§ Objectif énoncé A:
D'après le texte sur le conflit au Nord-Mali, à quelle date le MNLA a-t-il déclaré « l'État de l'Azawad, libre et indépendant » ?
§ Objectif énoncé B:
Écrivez la suite du texte sur le conflit au Nord-Mali, en partant de sa dernière phrase.

§ Extrait du document:
----

Il est difficilement concevable de traiter militairement un problème politique sans penser, au préalable, aux conséquences humaines et humanitaires qu’une intervention armée peut engendrer.

En 2011, l’offensive de l’OTAN a anéanti le régime du guide libyen, Kadhafi, au pouvoir depuis 1969. Mais la chute de celui-ci a plongé le pays dans un chaos meurtrier. Les clivages sanglants, entre tribus et factions, se poursuivent encore dans ce pays, totalement déchiqueté.

Bien au-delà̀ de la Libye, cette situation affecte depuis six ans toute la région sahélienne, et particulièrement le Mali.

Fin 2011, le retour des factions armées touarègues qui étaient auparavant intégrées dans l’armée libyenne ranime un nouveau conflit au Nord-Mali. Dotées d’une force de frappe inédite dans l’histoire des rebellions touarègues, ces factions, en coalition avec d’autres groupes (d’obédience jihadiste), mettent en déroute l’armée malienne, à partir de janvier 2012. Les principales régions du nord tombent alors sous le contrôle des indépendantistes et autres groupes alliés à Al-Qaïda. Et, en mars 2012, le putsch militaire, dans la capitale malienne, entérine l’effondrement des institutions du pays, qui est alors mis sous tutelle internationale.

Le 6 avril 2012, le Mouvement national de Libération de l’Azawad (MNLA), figure de proue de l’insurrection, déclare « l’État de l’Azawad, libre et indépendant ». C’est alors que le septentrion malien tombe aux mains des groupes jihadistes qui y appliquent la charia, jusqu’à l’intervention française de janvier 2013…

La nature « intrinsèquement » armée du conflit a fait « oublier » le sort des civils, principales victimes d’une guerre que nombre d’entre eux jugent « insensée » et incompréhensible.

----

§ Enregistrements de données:
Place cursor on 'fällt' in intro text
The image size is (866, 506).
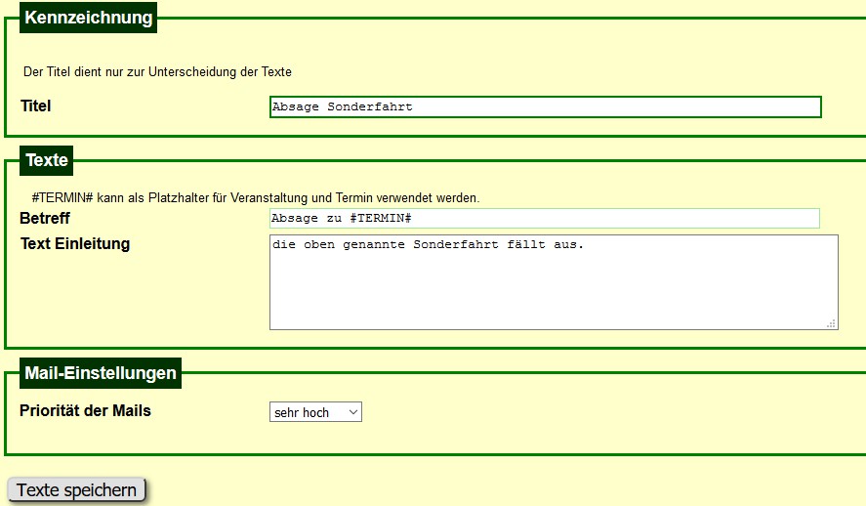[525, 244]
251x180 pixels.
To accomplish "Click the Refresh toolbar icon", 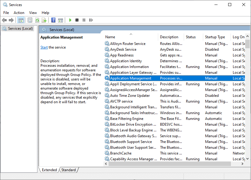I will pos(37,20).

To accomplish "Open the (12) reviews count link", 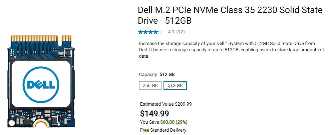I will pos(180,32).
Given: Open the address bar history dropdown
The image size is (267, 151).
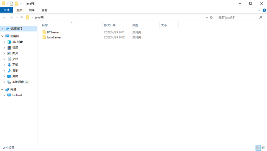Looking at the screenshot, I should pyautogui.click(x=207, y=18).
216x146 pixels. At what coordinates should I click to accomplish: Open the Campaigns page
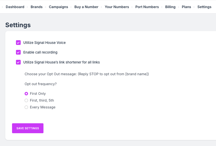58,7
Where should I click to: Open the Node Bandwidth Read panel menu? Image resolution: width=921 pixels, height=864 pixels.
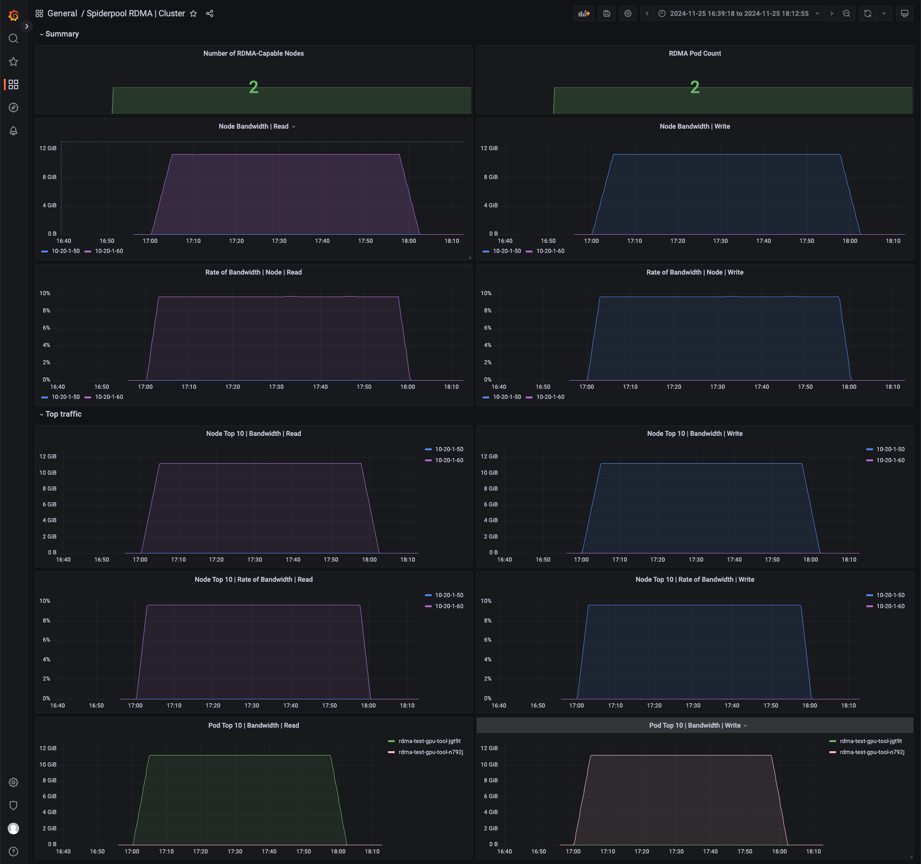point(294,126)
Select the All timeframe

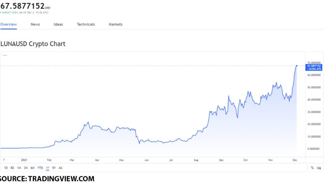pyautogui.click(x=60, y=168)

----

§ Réponse attendue A:
Le 6 avril 2012.

§ Réponse attendue B:
ÀBamako, comme dans les villes du nord, les civils touaregs, bien que loin du terrain militaire, et généralement distants des groupes armés, sont stigmatisés dès janvier 2012. C’est alors la confusion et l’amalgame généralisés. Soupçonnés « d’intelligence » ou « de sympathie » avec les groupes armés, la majorité des populations touarègues des villes du nord s’exile pour la seconde fois en vingt ans, pour fuir les exactions de l’armée malienne et les tensions intercommunautaires.

Les groupes armés utilisent alors cette stigmatisation des Touaregs pour d’une certaine façon manipuler l’opinion, instrumentaliser la souffrance de ces populations pour embrigader et faire des recrues, en majorité chez les jeunes. C’est alors qu’une situation très confuse et complexe s’installe.

La publication par l’auteur d’articles, parus entre 2012 et 2017, répond à l’urgente nécessité de participer, autant qu’il le peut, à faire entendre « ces voix oubliées » : alerter sur les dangers humanitaires, sur les exactions et permettre, par la voix des civils, de nuancer les discours manichéens, officiels, des belligérants. Il fallait également tenter de démêler la profondeur de la complexité des enjeux politique, historique, sociaux et tribaux dans lesquels les Touaregs sont impliqués, parfois malgré eux.

C’est donc la problématique des réfugiés touaregs qui sert de fil conducteur aux textes qui constituent le livre.

Bien que majoritaires, ces exilés n’ont pas toujours eu l’occasion de s’exprimer et d’être entendus, car le bruit des armes occupait tous les espaces.

Cependant, la voix des hommes est bien plus forte, plus profonde, plus touchante que tout. Il fallait donc l’écouter, la recueillir pour la faire entendre.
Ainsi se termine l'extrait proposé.